There are several approaches that a virus can take when infecting an executable. Some of these methods apply to both COM and EXE files, whereas others are specific to a particular format. The most common infection techniques that target executable files are the companion, overwriting, prepending, and appending techniques. We'll start our analysis of these techniques with the infection method that does not actually require the virus to embed itself in the targeted executable: the companion technique.

Companion Infection Techniques

Perhaps the simplest manner in which a virus can couple itself with an executable is to name itself in such a way that the operating system launches the virus when the user requests to run the original program file. Specimens that employ this method of infection are called companion or spawning viruses, and do not actually modify the code of the targeted executable.

On Windows systems, one approach to becoming a companion to an EXE file is to give the virus the same base name as the targeted program, but use a .COM extension instead of .EXE.. This technique was employed by the Globe virus, first detected in 1992. When the victim attempts to launch an EXE program, he or she usually types its name without the extension. In such cases, Windows gives priority to a file with the .COM extension over a file with the same base name but with the .EXE extension. To help conceal their existence, companion viruses often assign a "hidden" attribute to the COM file, thus decreasing the likelihood that the system's user will discover the companion in the directory listing. By default, files with this hidden attribute do not appear in directory listings. To help ensure that the victim does not suspect foul play, such specimens often launch the original EXE program after the virus code has executed. Alternatively, the attacker tricks the victim into executing malicious code by creating a malware file with the same name as the benign program, and placing the malicious executable earlier in the path than the benign one.

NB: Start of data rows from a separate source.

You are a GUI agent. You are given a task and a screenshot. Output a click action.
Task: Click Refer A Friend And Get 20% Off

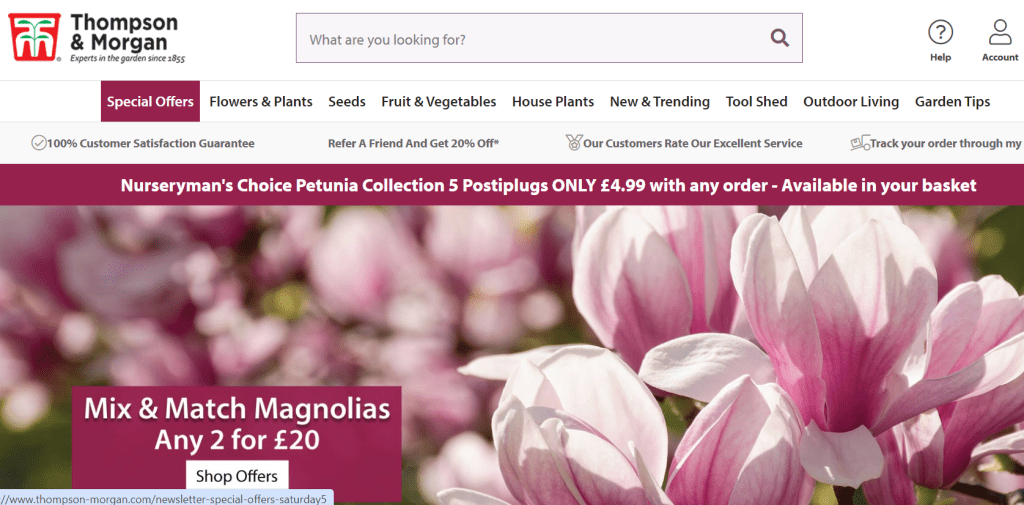pyautogui.click(x=413, y=143)
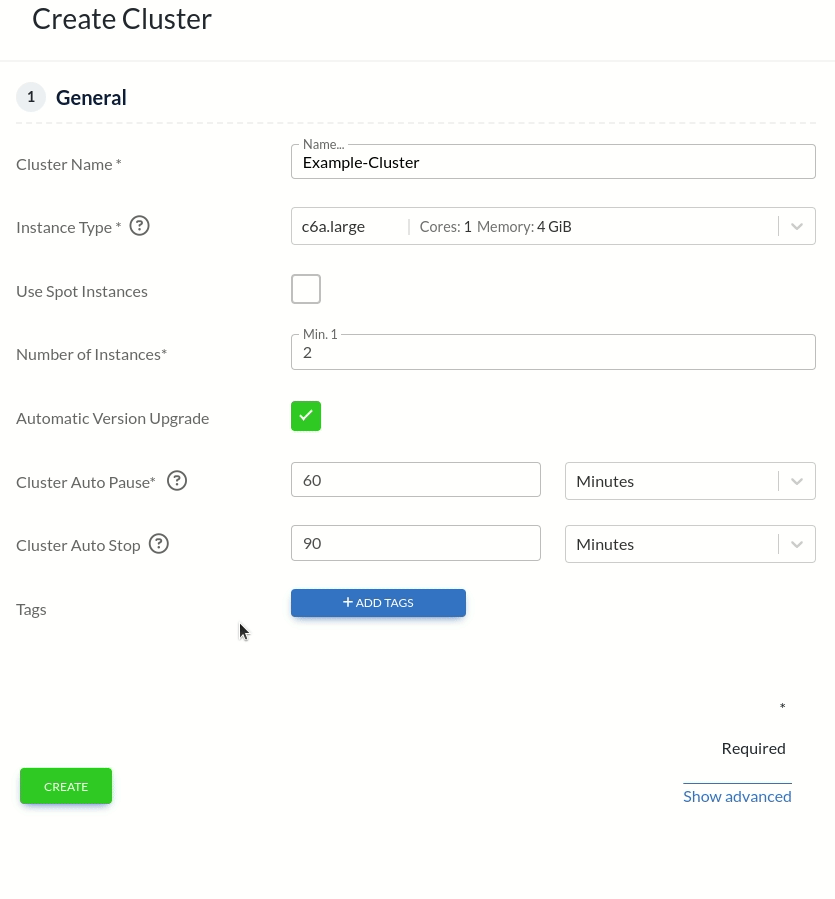The image size is (835, 899).
Task: Click the Auto Stop units dropdown arrow
Action: click(x=797, y=544)
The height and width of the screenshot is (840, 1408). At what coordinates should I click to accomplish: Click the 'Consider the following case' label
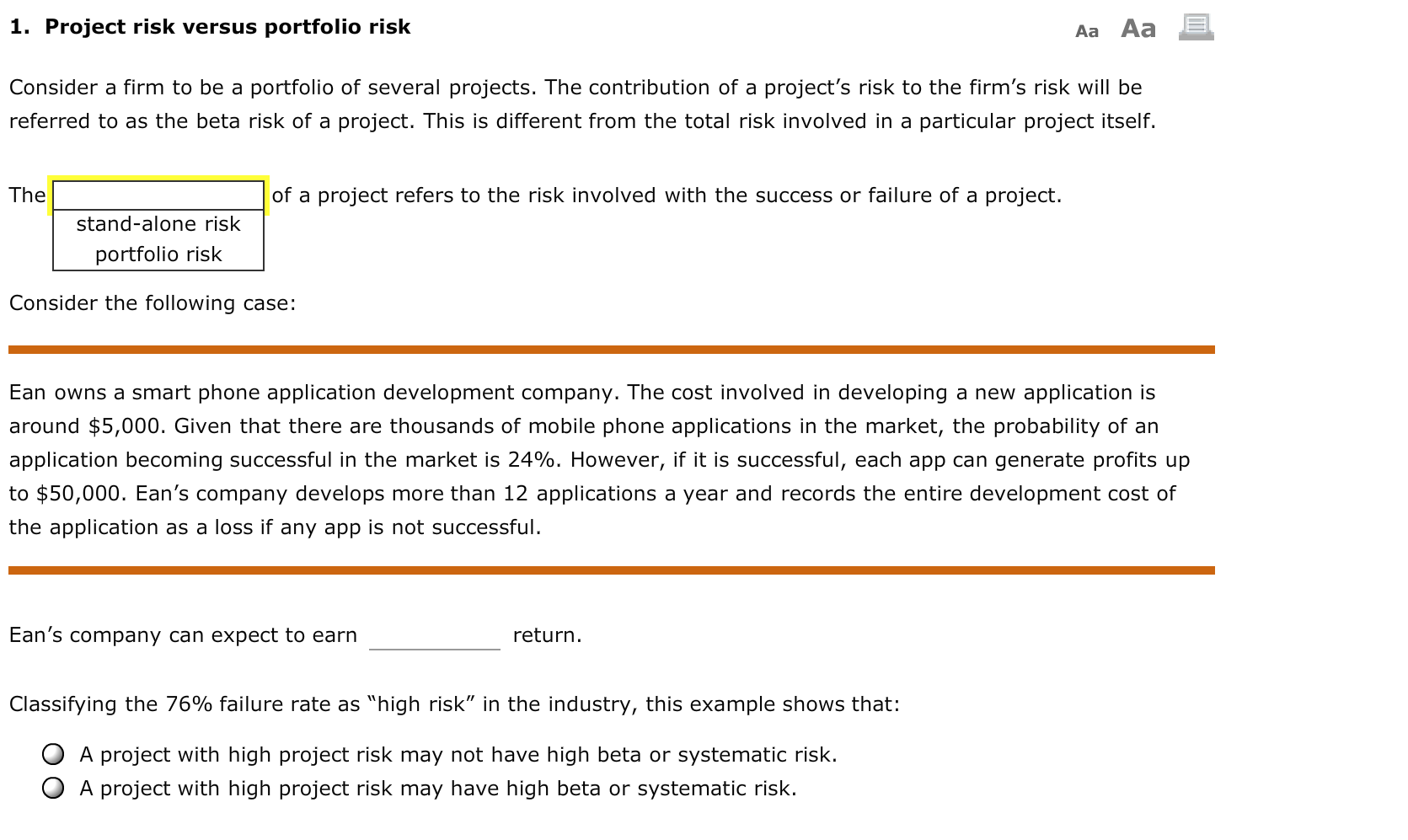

It so happens that these methods of coupling code with a targeted file are no longer very effective in Windows, because the majority of Windows users tend to launch programs from the GUI and not from the command line. Icons that represent an executable point directly to the program, and are not distracted by COM files with similar names. Still, many users activate notepad.exe or cmd.exe by selecting Start -> Run, and typing "notepad" or "cmd", a technique that first looks for and runs or before their associated EXE files.

Perhaps a more powerful method used by companion viruses to ensure they get executed involves renaming the targeted program and assigning the original file name to the virus. This approach operates similarly on Windows as well as UNIX operating systems. For example, the virus might rename Notepad.exe to Notepad.ex_ and install itself in place of the original executable. In fact, this was one of the ways in which the Trilisa virus/worm, discovered in 2002, infected a system. Like in the previous scenario, the virus usually invokes the original executable after the malicious code has had a chance to execute. In addition, the virus often attempts to conceal the original program by assigning it a "hidden" attribute, or by moving it to some rarely visited directory.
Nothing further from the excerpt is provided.